▶ _DATA LINES_
----------

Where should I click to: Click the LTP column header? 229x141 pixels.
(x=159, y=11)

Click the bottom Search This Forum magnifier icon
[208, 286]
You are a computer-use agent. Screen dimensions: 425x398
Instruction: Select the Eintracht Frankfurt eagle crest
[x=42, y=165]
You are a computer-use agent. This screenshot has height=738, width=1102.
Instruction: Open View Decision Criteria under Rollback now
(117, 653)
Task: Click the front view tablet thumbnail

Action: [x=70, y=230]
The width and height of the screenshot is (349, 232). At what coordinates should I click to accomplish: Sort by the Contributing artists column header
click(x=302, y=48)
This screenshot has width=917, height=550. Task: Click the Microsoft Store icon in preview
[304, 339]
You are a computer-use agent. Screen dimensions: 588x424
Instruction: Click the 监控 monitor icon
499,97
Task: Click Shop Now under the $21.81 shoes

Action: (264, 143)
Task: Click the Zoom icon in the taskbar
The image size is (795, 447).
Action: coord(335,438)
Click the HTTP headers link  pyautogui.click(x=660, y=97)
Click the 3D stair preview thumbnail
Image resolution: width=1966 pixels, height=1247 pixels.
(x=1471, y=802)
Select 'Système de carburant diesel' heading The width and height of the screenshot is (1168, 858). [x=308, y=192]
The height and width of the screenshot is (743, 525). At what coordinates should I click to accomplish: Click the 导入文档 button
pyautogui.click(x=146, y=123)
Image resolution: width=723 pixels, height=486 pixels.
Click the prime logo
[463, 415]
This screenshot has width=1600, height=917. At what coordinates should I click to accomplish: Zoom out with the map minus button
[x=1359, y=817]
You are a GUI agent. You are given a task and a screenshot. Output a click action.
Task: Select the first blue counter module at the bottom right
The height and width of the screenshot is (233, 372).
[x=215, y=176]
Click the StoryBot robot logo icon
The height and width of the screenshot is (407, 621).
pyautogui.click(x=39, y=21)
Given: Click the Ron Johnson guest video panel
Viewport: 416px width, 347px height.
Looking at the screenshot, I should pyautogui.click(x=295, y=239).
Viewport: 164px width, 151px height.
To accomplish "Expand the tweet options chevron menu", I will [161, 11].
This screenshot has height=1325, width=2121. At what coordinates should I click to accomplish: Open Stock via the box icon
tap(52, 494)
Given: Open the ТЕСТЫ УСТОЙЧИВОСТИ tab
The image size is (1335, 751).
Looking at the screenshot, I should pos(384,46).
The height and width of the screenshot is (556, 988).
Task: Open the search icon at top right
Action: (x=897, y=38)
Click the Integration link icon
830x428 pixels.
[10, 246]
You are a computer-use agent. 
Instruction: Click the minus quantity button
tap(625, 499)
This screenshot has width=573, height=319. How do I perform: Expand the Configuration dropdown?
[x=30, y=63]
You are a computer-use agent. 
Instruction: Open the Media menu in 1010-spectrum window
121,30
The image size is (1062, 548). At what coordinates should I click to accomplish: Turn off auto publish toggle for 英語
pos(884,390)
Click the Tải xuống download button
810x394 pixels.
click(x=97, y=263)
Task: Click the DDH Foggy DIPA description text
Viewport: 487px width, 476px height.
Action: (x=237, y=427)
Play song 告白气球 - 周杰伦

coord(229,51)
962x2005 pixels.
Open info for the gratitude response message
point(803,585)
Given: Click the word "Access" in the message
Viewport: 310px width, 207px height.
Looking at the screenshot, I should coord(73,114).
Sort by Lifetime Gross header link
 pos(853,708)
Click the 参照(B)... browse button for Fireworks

----------

▶ _EXERCISE AIM_
Pick out each line in the data that contains the word "thumbnail" and copy those lines. Only an exact case match counts.

▶ _FULL OUTPUT_
Task: Click the front view tablet thumbnail
Click the 3D stair preview thumbnail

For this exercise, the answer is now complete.